The Courtesy Inspection

The Courtesy Inspection

A critical tool used for customer retention, customer education, and to increase shop revenue is the Courtesy Inspection (CI), or Multi-Point Inspection (MPI). These terms can be used interchangeably and refer to the vehicle inspection that is often performed as a free service to the customer.

Your customers rely on you and your employees to let them know what is going on with their automobile. A vehicle owner often has no way of knowing the true condition of their automobile. This is where offering a Courtesy Inspection as a valuable service to your customer can help to created that all-important trust. When used properly, this inspection becomes much like a report card to the customer, letting them know when everything is great, if something may need to be addressed soon, or when there is something that needs attention immediately.

Courtesy Inspections are used by most repair shops. The problem is that these incredibly useful tools are too often used as a hammer to hit the customer over the head with (I’ll describe how in a minute!). Customers have come to hate the sight of them, and repair shops have made them nothing more of a documentation tool. There is no reason for them not to be the best tool you have in educating a customer, or for them to be only documentation.

Courtesy Inspections are used as a hammer when they are only used to document the poor condition a vehicle is in. Technicians, and their service consultants, are both guilty when it comes to improper inspection form use. Let’s take the example of a customer who just purchased a relatively new car. The vehicle was well inspected, has fairly low mileage on it, and is not likely to need any service or repair work other than the oil change and tire rotation the customer has requested. Knowing this, both the advisor and the technician choose not to bother with performing the inspection (the tech sees this as a complete waste of time, and the advisor doesn’t need anything else to do as they are already “too busy”). The customer pays for the work and leaves the shop having never  been made aware of the free service that most customers are supposed to receive. This scenario then gets replayed the next four visits or so (approximately 20,000 miles). Never does the customer see a Courtesy Inspection sheet.

One day, the same customer comes in and the technician recognizes this vehicle may need some work (more likely they have suddenly recognized that a Courtesy Inspection might make them some money). Out comes the inspection form which is diligently filled out with everything this vehicle might possibly need. Here comes the hammer….

The service advisor creates the estimate for everything the technician has identified and the customer is presented the fact that their vehicle suddenly (out of the blue in their mind) needs $1250 worth of work. The customer feels blindsided, and over time will learn to recognize that Courtesy Inspection as something that means bad things are about to get talked about (and most likely that they are about to get taken advantage of…in their mind). To protect themselves, because the customer is not sure if all this work is really needed, they say ‘no thank you’, pay for their oil change, and may never come back.

There is a better way.

As with many things in life and business, the key to using this incredibly valuable tool is consistency. As human beings, we all love consistency. Consistency is essentially knowing what to expect. This is true whether it’s going out to eat at a favorite restaurant, or hitting a home run because you know the pitch that’s coming is a fastball. Consistency and Courtesy Inspections go together!

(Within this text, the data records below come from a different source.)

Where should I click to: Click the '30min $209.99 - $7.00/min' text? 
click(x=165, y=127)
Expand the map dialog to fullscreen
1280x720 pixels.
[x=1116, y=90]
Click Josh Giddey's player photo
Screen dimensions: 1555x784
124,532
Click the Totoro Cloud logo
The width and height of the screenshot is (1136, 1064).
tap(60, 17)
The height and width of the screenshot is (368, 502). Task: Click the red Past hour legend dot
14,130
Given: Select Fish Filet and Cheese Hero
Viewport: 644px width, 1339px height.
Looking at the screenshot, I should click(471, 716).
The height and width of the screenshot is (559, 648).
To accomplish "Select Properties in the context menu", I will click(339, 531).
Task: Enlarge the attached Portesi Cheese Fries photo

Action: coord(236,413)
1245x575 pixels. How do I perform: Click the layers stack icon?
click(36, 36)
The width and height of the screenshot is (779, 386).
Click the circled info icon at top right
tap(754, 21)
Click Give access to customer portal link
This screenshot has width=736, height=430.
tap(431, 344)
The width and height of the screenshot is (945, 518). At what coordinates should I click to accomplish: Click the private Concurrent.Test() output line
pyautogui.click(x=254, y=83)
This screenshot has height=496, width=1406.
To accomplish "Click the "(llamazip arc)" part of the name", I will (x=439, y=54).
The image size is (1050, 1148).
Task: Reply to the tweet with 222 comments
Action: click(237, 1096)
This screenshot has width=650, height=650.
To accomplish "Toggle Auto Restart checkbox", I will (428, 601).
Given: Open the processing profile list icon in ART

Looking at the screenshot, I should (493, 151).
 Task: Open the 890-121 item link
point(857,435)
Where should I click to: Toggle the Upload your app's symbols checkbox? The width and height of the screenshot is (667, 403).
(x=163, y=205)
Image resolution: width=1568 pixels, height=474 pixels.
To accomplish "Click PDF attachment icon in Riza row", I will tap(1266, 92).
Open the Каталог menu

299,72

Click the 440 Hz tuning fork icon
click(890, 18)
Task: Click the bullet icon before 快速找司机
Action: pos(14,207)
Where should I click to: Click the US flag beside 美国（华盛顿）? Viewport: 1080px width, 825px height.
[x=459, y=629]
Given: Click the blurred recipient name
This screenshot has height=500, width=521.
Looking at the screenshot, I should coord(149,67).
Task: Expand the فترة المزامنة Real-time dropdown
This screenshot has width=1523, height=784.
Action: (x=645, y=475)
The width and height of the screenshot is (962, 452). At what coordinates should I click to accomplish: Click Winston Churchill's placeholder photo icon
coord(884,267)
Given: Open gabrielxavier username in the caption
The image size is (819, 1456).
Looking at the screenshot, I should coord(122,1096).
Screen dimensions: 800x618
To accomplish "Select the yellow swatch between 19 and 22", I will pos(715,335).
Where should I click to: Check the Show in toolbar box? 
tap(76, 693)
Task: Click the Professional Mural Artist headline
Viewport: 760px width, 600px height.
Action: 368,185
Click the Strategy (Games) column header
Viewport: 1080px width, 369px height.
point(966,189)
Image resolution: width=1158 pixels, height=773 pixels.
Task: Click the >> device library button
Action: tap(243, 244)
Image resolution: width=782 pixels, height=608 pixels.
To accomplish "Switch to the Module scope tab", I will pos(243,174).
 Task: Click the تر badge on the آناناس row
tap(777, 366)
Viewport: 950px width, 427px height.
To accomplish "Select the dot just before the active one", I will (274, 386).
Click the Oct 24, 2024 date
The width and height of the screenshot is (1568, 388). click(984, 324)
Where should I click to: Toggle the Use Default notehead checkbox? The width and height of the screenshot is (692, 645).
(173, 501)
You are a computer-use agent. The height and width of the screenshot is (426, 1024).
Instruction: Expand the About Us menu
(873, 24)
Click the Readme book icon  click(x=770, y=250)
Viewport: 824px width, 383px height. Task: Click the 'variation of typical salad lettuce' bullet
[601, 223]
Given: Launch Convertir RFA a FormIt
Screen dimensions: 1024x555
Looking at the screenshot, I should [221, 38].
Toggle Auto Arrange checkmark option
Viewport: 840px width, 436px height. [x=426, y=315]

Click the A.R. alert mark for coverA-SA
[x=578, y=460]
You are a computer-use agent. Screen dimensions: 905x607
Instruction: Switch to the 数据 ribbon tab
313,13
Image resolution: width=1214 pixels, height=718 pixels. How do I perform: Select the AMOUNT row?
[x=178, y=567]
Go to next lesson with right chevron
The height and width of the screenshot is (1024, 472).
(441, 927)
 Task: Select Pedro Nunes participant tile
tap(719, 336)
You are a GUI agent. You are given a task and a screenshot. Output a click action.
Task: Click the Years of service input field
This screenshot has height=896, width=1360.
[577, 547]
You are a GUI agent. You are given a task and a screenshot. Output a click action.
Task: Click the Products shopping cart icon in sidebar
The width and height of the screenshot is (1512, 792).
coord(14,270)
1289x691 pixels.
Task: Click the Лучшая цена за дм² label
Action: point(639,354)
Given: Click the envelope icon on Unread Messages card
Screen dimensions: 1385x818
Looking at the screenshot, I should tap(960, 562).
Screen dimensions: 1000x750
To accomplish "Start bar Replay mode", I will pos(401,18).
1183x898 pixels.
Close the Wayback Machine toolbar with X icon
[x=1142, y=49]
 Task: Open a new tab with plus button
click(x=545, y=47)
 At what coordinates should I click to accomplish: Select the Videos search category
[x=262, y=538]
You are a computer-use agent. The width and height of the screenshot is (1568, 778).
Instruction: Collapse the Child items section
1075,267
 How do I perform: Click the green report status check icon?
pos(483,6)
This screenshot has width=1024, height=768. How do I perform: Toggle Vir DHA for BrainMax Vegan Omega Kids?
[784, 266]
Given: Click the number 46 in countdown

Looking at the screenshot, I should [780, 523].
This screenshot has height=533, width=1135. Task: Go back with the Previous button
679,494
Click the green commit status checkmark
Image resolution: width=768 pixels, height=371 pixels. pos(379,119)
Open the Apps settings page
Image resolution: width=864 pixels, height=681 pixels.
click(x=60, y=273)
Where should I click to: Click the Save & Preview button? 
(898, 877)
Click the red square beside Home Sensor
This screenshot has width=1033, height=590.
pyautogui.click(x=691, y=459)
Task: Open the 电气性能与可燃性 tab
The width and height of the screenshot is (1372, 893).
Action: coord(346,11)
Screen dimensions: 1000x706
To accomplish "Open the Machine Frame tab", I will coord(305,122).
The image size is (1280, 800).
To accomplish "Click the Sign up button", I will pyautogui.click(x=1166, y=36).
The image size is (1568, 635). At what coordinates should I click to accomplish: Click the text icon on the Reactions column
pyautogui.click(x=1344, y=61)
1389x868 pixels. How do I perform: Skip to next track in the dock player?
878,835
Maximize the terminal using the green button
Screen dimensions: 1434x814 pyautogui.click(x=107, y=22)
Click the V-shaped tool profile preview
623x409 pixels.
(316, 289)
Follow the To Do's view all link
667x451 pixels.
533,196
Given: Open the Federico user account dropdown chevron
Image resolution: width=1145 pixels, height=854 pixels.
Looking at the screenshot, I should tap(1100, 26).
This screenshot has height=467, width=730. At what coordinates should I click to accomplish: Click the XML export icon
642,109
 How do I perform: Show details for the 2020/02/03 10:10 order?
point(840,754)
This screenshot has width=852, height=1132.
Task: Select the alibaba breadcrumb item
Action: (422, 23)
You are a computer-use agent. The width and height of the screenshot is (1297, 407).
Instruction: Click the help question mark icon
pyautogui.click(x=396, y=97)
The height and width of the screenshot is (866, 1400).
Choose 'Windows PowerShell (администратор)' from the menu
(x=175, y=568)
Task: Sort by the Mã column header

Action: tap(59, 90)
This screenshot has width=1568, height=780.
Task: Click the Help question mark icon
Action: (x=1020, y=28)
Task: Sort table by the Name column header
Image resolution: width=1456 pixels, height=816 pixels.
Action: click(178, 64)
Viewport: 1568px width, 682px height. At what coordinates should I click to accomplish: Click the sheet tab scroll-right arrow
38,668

Let’s take the same scenario from the last section, and instead of the technician and service advisor choosing to ignore the completion of the inspection, let’s say they both recognize the importance of the tool. What they have observed through years of their experience, is that when they use it during every customer visit, no matter if the vehicle needs any work or not, the customer learns to expect it, and comes to trust what is on it. When the vehicle comes in for that very first oil change and tire rotation, the inspection form is filled out showing everything is in working order. There is no required work to be done, and nothing looks like it will need maintenance or repair before the next oil change or tire rotation. The customer is informed of this upon check out and is pleasantly surprised that a shop actually told her no work was needed. When the same scenario plays out over the next four visits she begins to get used to the fact that her vehicle is in good condition. Here comes the psychology….

On the first visit that she receives a Courtesy Inspection that shows an item needs attention she recognizes this as out of the ordinary, and wants things returned to “normal”. Since the inspection was performed consistently each visit, the needed repairs also are relatively small. She only needs $160 worth of work to make everything right again. The effect this has is that not only does she trust the shop to tell her nothing is needed, but trusts them when something is needed, and rarely will ever have a huge estimate when she’s presented the inspection. Instead of a hammer, we’ve created a situation where there is a high level of trust and the customer will say yes to having the work done!

Same tool…two very different results.